TÂCHES À RÉALISER:
1. Selon la décision de la cour d'appel de Bourges, quelle somme le tribunal de Nevers a-t-il accordée à M. Marc Zouari pour son préjudice moral ?
2. Dans la décision de la cour d'appel de Bourges, pour quels motifs la SA Gaubier demande-t-elle que la SARL Granimond et M. Marc Zouari lui versent ensemble 30 000 euro ?

TEXTE FOURNI:
§ §

CA Bourges, ch. civ., 12 novembre 2009, n° 08-01483
BOURGES
Arrêt
Infirmation
PARTIES
Demandeur :
Etablissements Gaubier (SA)
Défendeur :
Sogic (SAS), Granimond (SARL), Zouari
COMPOSITION DE LA JURIDICTION
Président de chambre :
Mme Perrin
Conseillers :
M. Lavigerie, Mme Ladant
Avoués :
Mes Rahon, Tracol, Guillaumin
Avocats :
Mes Storelli, Bolimowski, Germain
Vu le jugement du 10 juillet 2008 par lequel le Tribunal de grande instance de Nevers a:
1) constaté l'absence de demande diligentée à l'encontre de la société Sogic,
2) dit que les deux modèles litigieux installés par la SA Gaubier dans le cimetière de la commune de Belleville-sur-Loire constituent la contrefaçon manifeste du modèle Columbarium " Prestige 12 familles " déposé à l'INPI le 5 juillet 1990 sous le numéro 905367, fabriqué et commercialisé par la SARL Granimond et appartenant à M. Marc Zouari,
3) condamné la SA Gaubier à payer:
- à la SARL Granimond la somme de 18 958 euro à titre de dommages-intérêts au titre de la contrefaçon,
- à M. Marc Zouari la somme de 5 000 euro au titre de son préjudice moral,
4) débouté la SARL Granimond et M. Marc Zouari de leur demande de condamnation de la SA Gaubier au versement de dommages-intérêts au titre des actes de concurrence déloyale,
5) fait interdiction à la SA Gaubier de fabriquer, faire fabriquer, commercialiser et distribuer les modèles litigieux,
6) rejeté toutes autres demandes,
7) ordonné la capitalisation des intérêts,
8) ordonné l'exécution provisoire de la décision,
9) condamné la SA Gaubier à payer à la SARL Granimond et à M. Marc Zouari la somme unique de 2 500 euro au titre de l'article 700 du Code de procédure civile,
10) précisé que les présentes condamnations sont assorties de l'intérêt au taux légal à partir du prononcé du jugement,
11) condamné la SA Gaubier aux entiers dépens,
12) alloué à la SCP Levoir Stralka le bénéfice de l'article 699 du Code de procédure civile,
Vu l'appel interjeté par la SA Gaubier le 19 septembre 2008 ;
Vu les dernières conclusions de la SA Gaubier, du 16 septembre 2009, qui demande à la cour de :
- infirmer le jugement entrepris,
- débouter la SARL Granimond et M. Marc Zouari de toutes leurs demandes,
- déclarer nul l'enregistrement du modèle Columbarium Prestige 12 familles déposé à l'INPI en date du 5 juillet 1990 sous le n° 905367,
- dire et juger qu'en tout état de cause, la SA Gaubier n'a commis aucun acte de contrefaçon,
- constater l'absence de ressemblance et d'imitation,
- confirmer le jugement sur la question de la concurrence déloyale,
- condamner la SARL Granimond au paiement de la somme de 18 958 euro, M. Marc Zouari au paiement de la somme de 5 000 euro, et tous deux solidairement au paiement de la somme de 4 224,36 euro correspondant aux causes accessoires exécutées du jugement,
- condamner solidairement la SARL Granimond et M. Marc Zouari au paiement de la somme de 30 000 euro à titre de dommages-intérêts pour mauvaise foi manifeste, pour procédure abusive et malveillante, ainsi que pour concurrence déloyale et dénigrement,
- dire et juger que l'appel en garantie formé par la SA Gaubier contre la Sogic est parfaitement recevable et bien fondé.

§ §

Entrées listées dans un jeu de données
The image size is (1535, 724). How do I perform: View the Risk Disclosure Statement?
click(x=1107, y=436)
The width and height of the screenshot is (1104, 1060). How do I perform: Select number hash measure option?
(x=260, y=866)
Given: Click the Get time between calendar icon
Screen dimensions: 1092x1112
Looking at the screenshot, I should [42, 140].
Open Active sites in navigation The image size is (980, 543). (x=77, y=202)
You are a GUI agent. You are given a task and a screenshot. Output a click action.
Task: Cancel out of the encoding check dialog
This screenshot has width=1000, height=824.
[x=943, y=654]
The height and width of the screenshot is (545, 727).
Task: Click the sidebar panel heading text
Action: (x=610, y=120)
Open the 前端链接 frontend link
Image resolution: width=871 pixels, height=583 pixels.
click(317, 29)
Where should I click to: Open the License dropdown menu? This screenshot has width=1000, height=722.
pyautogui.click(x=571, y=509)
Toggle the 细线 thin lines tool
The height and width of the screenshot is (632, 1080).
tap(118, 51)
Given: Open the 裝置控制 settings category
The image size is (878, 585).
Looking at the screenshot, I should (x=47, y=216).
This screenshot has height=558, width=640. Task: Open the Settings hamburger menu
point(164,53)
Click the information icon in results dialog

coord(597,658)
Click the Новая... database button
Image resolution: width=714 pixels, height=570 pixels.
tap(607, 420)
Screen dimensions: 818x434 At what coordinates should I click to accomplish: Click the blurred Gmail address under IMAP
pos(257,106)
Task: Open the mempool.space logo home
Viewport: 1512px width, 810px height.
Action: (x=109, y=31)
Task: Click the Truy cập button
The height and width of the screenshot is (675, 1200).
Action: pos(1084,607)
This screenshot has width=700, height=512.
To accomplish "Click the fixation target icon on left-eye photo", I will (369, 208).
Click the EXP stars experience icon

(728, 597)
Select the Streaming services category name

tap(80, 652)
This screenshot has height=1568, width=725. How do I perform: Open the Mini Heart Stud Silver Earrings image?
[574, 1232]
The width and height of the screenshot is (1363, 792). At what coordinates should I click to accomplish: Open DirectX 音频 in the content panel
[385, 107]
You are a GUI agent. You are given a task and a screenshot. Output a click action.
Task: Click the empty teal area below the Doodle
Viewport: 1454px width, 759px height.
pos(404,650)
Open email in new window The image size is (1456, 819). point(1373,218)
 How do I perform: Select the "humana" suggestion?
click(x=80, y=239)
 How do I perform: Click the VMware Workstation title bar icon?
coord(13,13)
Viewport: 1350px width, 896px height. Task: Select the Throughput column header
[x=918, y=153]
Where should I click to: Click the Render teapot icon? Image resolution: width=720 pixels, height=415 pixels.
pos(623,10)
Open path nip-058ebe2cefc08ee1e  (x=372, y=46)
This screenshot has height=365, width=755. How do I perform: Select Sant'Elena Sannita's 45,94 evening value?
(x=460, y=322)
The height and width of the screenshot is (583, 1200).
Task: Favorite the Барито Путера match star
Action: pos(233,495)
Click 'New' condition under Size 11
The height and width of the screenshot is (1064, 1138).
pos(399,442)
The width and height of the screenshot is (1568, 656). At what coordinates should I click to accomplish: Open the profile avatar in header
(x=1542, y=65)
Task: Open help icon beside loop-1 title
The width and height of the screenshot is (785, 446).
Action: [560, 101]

§ §

LES SOLUTIONS:
1. La somme de 5 000 euro.

2. La SA Gaubier réclame ces 30 000 euro comme dommages-intérêts pour mauvaise foi manifeste et pour procédure abusive et malveillante. Elle les demande aussi pour concurrence déloyale et dénigrement.